▸ OBJECTIVE:
Pull out each line of the data below that contains the word "pixels".

▸ RECORDS SHOWN:
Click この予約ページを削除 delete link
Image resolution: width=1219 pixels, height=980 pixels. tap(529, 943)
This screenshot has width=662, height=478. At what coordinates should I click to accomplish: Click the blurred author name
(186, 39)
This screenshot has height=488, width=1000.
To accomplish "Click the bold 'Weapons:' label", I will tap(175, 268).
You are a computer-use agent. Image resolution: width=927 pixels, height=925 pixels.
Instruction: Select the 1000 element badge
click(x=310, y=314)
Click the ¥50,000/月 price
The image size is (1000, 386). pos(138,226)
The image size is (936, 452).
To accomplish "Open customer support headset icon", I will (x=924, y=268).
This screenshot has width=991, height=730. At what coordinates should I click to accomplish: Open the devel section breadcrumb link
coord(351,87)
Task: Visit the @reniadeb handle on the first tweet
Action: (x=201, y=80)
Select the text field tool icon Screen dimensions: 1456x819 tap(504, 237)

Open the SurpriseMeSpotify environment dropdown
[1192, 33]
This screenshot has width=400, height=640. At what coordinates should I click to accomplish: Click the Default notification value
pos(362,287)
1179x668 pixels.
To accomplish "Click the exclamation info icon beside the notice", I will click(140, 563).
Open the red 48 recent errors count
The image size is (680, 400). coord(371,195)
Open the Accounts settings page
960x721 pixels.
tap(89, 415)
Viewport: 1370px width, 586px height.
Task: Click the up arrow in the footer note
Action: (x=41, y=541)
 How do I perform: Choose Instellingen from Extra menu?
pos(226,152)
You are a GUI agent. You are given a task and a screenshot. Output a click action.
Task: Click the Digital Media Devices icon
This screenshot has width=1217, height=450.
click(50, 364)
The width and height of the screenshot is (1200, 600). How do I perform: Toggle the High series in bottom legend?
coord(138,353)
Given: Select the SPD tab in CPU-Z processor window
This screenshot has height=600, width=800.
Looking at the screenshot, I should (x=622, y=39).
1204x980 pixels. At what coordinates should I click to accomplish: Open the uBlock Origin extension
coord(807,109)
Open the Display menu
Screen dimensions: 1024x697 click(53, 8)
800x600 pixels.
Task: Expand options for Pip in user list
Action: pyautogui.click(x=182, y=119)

▸ EXERCISE RESPONSE:
Image resolution: width=1219 pixels, height=980 pixels. tap(529, 943)
You are a computer-use agent. Image resolution: width=927 pixels, height=925 pixels.
1179x668 pixels.
960x721 pixels.
1204x980 pixels. At what coordinates should I click to accomplish: Open the uBlock Origin extension
800x600 pixels.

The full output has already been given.